##### SELECTED TEXT

How do you deal with your place as a superstar?
I learned metacognition early. I try to see messages popping up in the distance. I built the muscle to juggle between the stress of always being on view [and] the benefits of becoming super-famous. The other day, I happened to see the four habits of happy people on Instagram. I really hate that kind of self-help stuff. But then I realized that I was saying all the four phrases mentioned there. Perhaps I am happy.
I also try to let [stuff] out, and I’m getting better at it, but the hardest part is the K-pop industry’s atmosphere. It’s kind of sad to admit this, but people are so conscious of others, and many see only what they want. But I’ve done this for 10–11 years now. I think it’s the right direction to move, where people like me, with some power, are a bit more honest. It’s a time when more honesty is celebrated.
How are you revealing yourself?
The best way is obviously through an album or content. I also try to share my life more on Instagram. I’m showing a kind of vulnerability. I get attacked because some people react that it’s too much for an idol to show. But for me, it is a way of saying, “I love you” to people. How long can I just keep my mouth shut and only talk about good stuff in interviews? If you keep pressing it, it’s bound to burst. I’m not exactly saying I was living a lie for the last 10 years. It’s just that I lived so intensely that there was little time to consider anything other than what I should do immediately next.

##########
##### DATA PROVIDED

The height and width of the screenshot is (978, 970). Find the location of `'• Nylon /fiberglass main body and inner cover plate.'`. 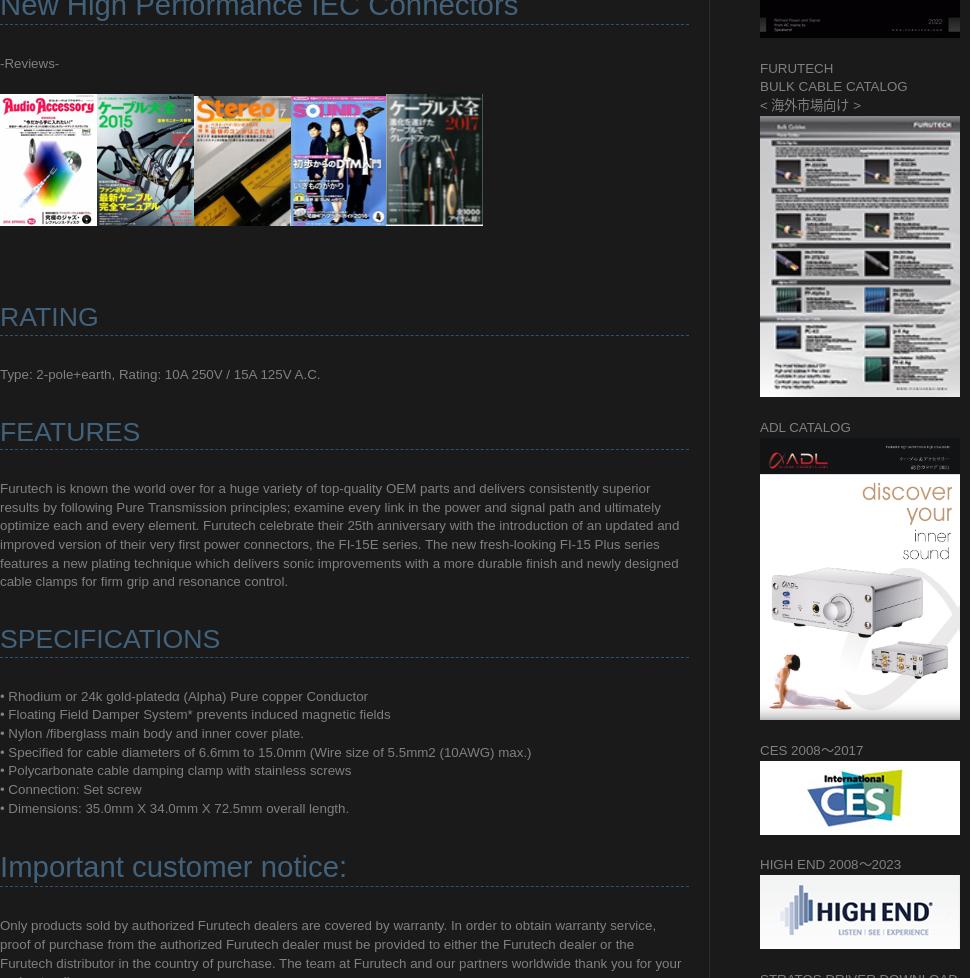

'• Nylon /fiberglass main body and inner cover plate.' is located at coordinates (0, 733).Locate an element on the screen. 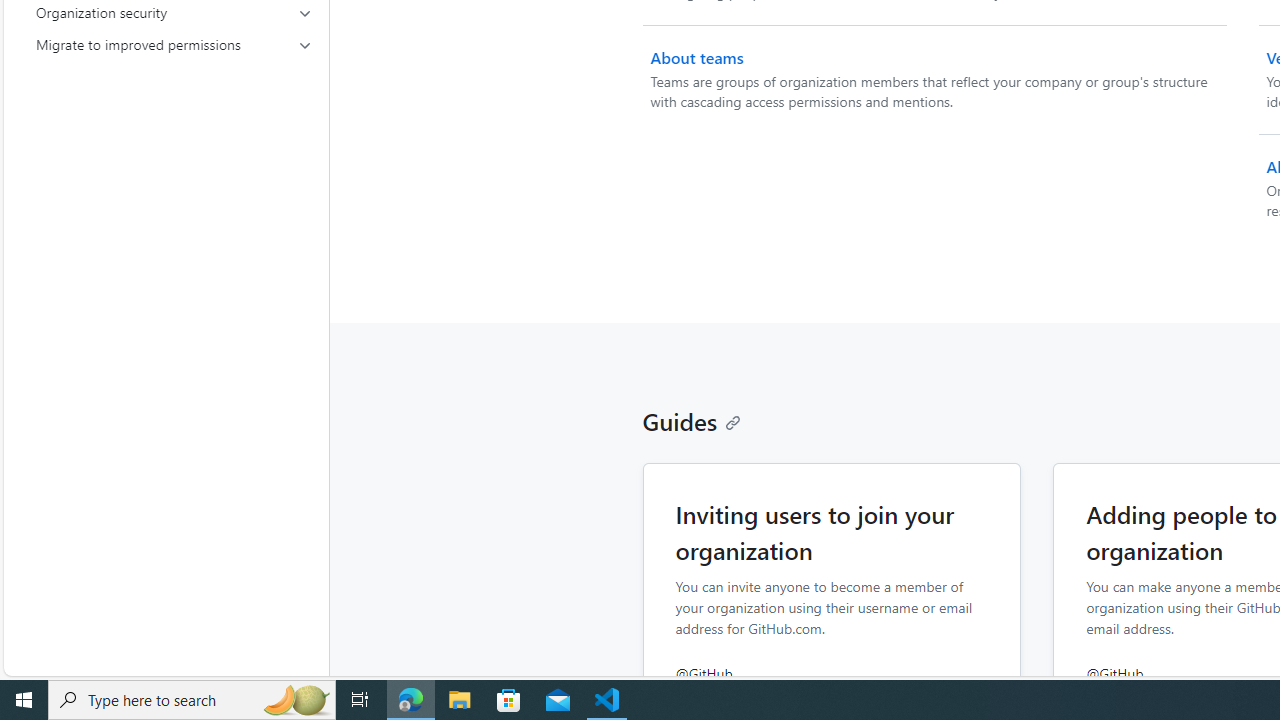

##########

◆ **WHAT TO DO**
1 – From the interview excerpt, reproduce the passage starting with "I learned metacognition" and going on through "I am happy.", swapping "metacognition" for "self-awareness".
2 – According to the interview excerpt, how long has the speaker been doing this work?

◆ **TASK RESPONSES**
1 –
I learned self-awareness early. I try to see messages popping up in the distance. I built the muscle to juggle between the stress of always being on view [and] the benefits of becoming super-famous. The other day, I happened to see the four habits of happy people on Instagram. I really hate that kind of self-help stuff. But then I realized that I was saying all the four phrases mentioned there. Perhaps I am happy.

2 – For 10–11 years.